(Rows from a dataset)
++++++++

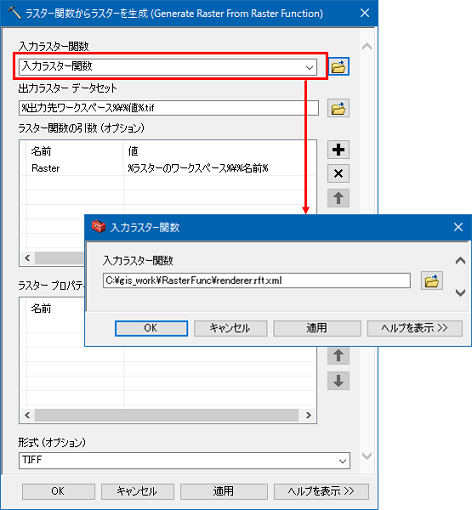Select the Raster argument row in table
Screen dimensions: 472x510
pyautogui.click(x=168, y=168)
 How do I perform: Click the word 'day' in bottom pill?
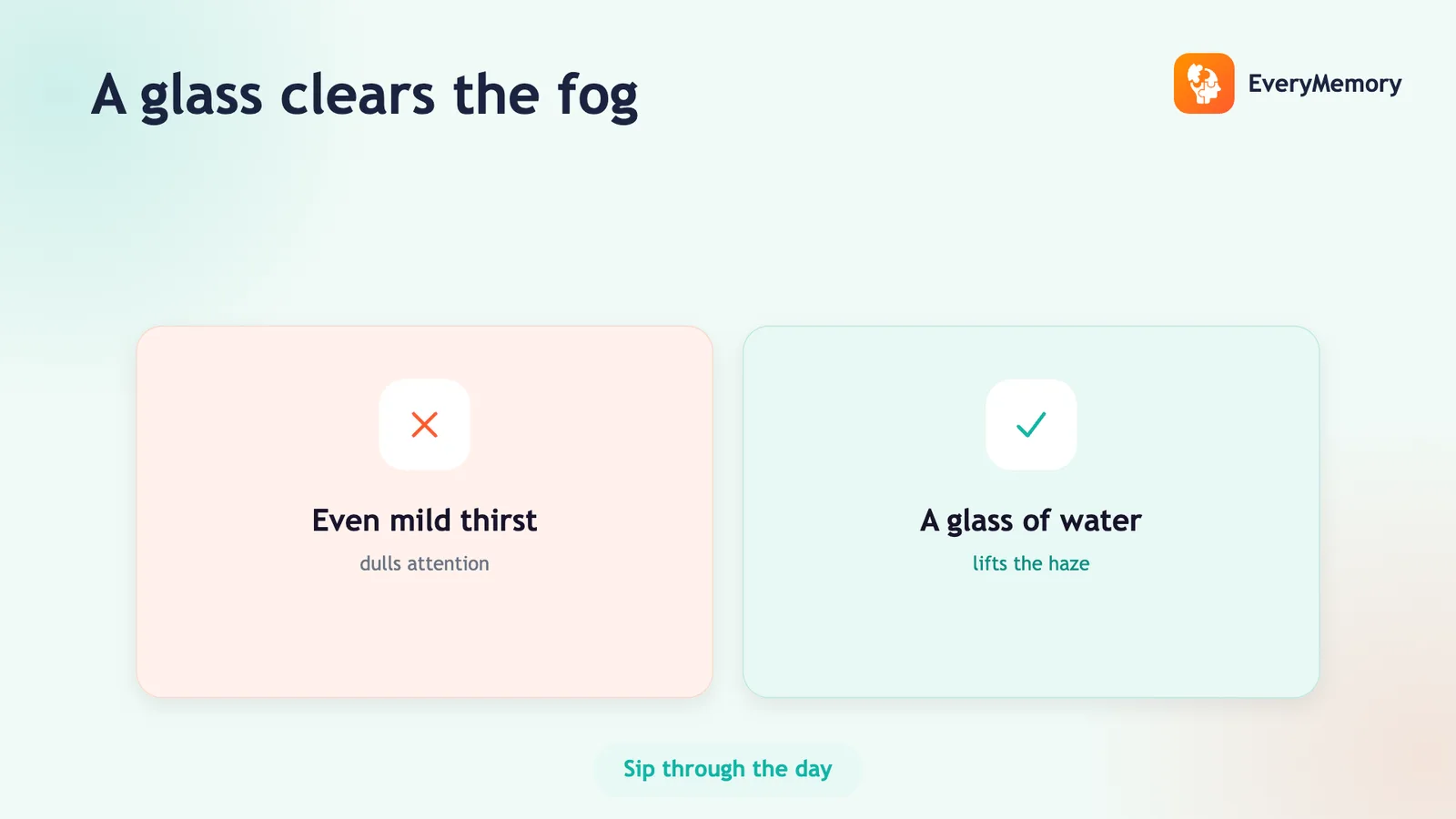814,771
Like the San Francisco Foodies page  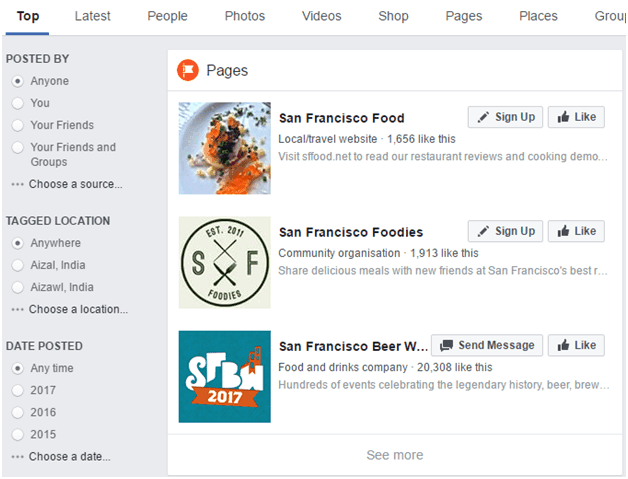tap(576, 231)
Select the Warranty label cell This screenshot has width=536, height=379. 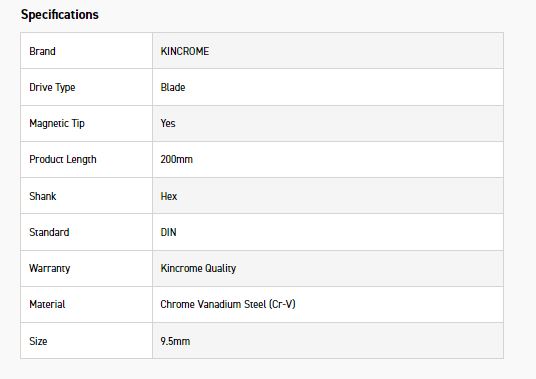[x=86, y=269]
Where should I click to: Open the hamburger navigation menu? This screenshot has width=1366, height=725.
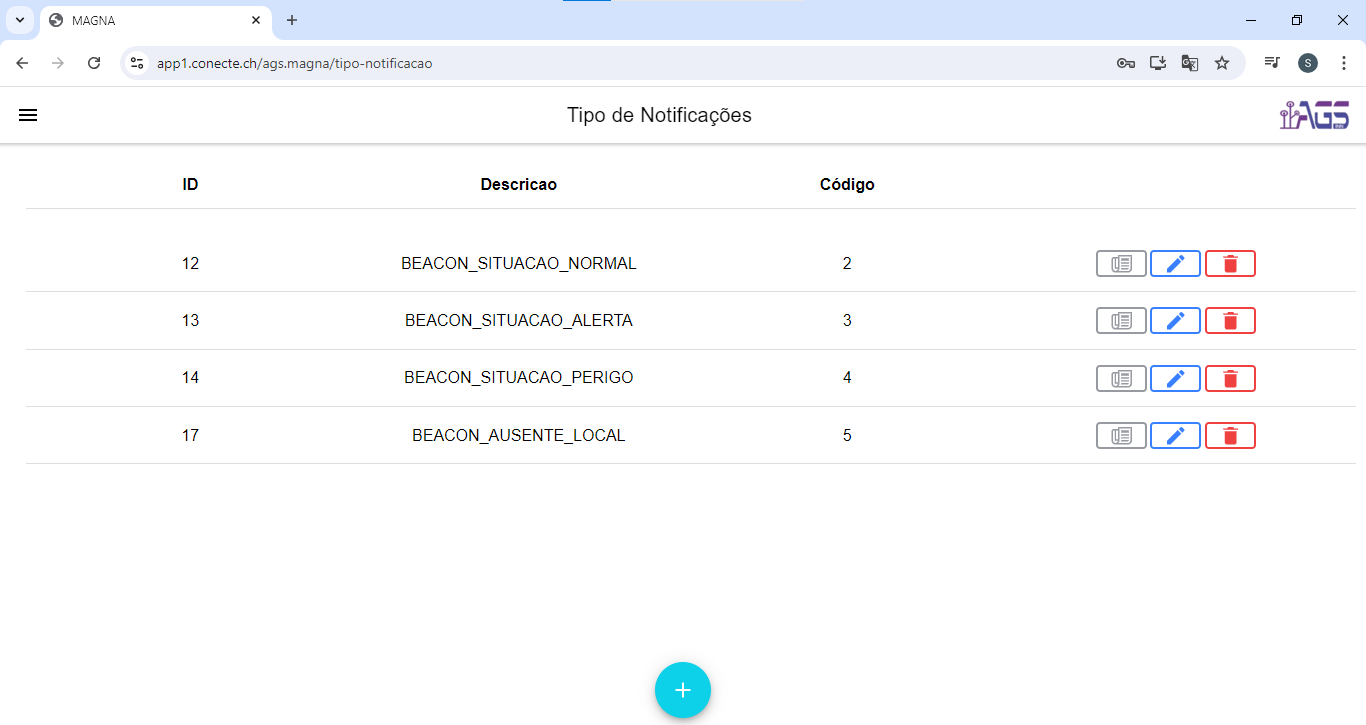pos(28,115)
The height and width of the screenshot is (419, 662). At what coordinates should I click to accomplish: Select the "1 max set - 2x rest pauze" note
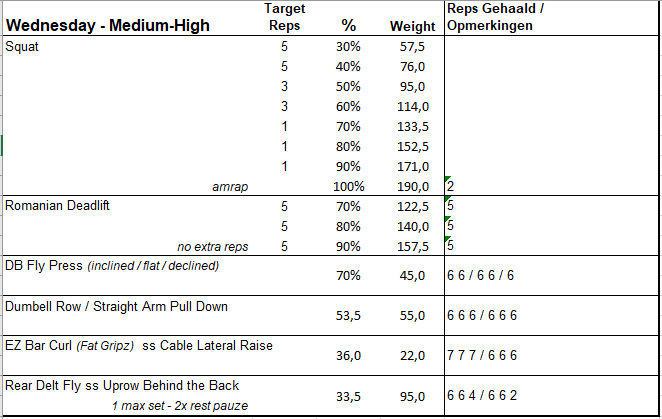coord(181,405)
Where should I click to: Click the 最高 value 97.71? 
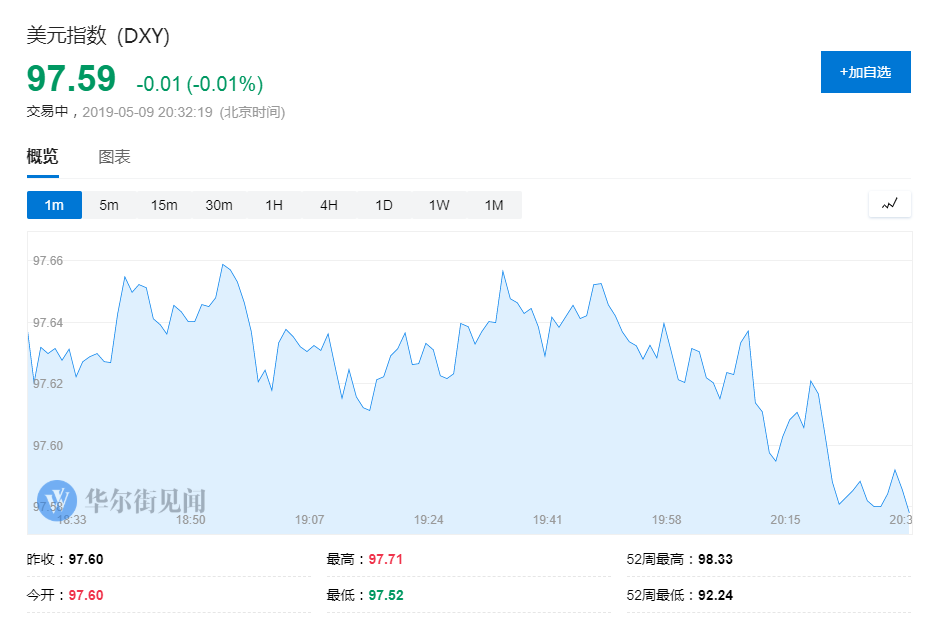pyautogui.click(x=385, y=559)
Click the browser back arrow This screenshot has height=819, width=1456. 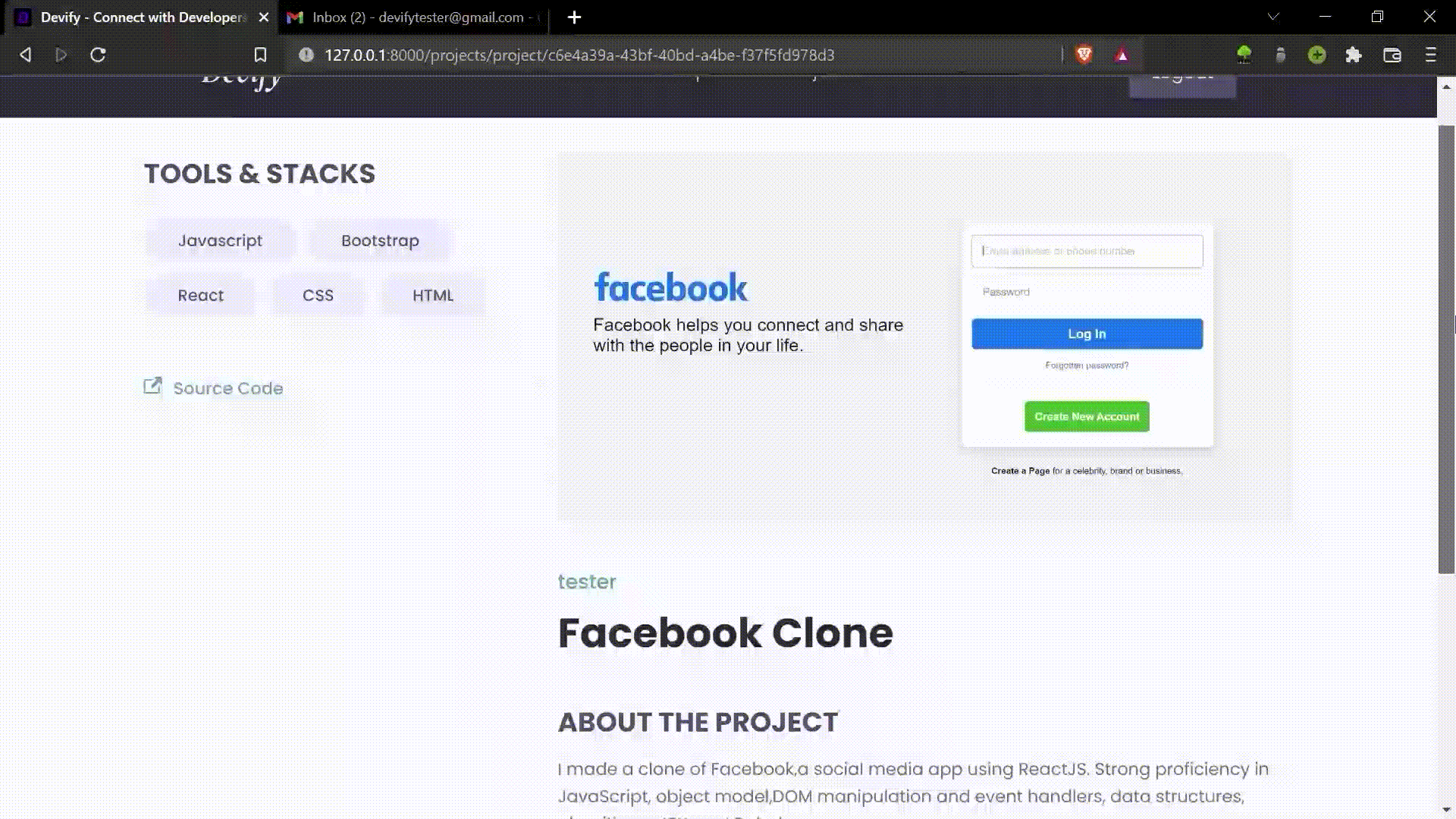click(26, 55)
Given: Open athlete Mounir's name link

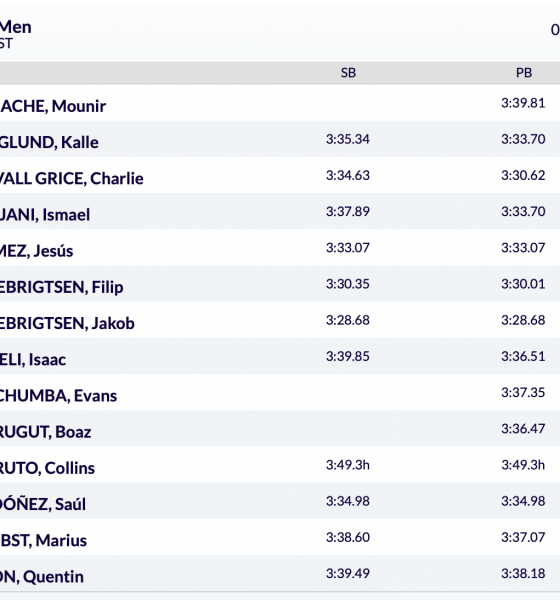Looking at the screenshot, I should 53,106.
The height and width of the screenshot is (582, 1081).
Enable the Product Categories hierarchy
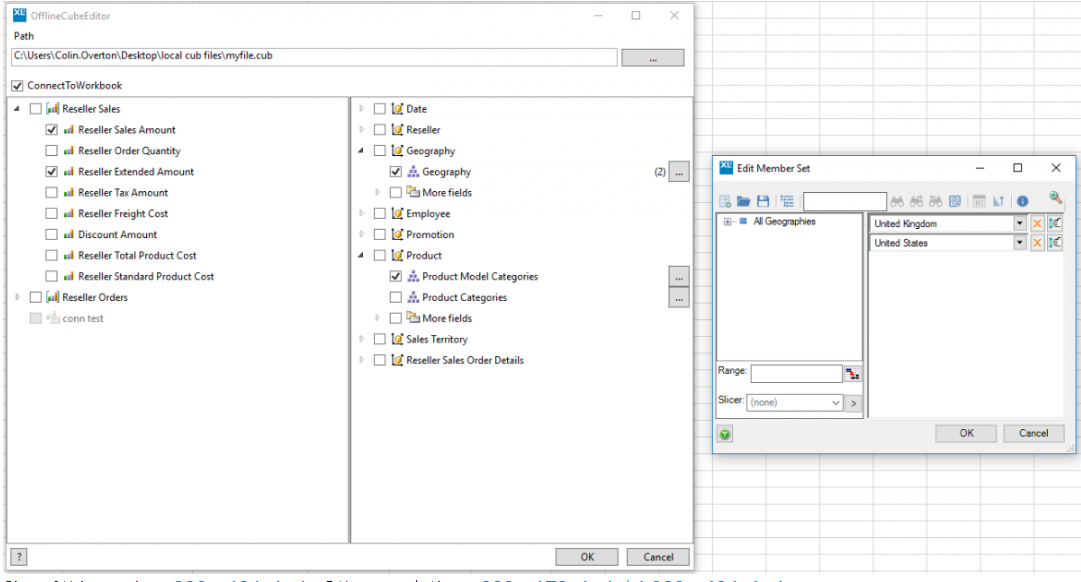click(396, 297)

++++++++

→ Problem details: Count the lines above that contain the word "Open". Give only the number.

→ Solution for this exercise: 2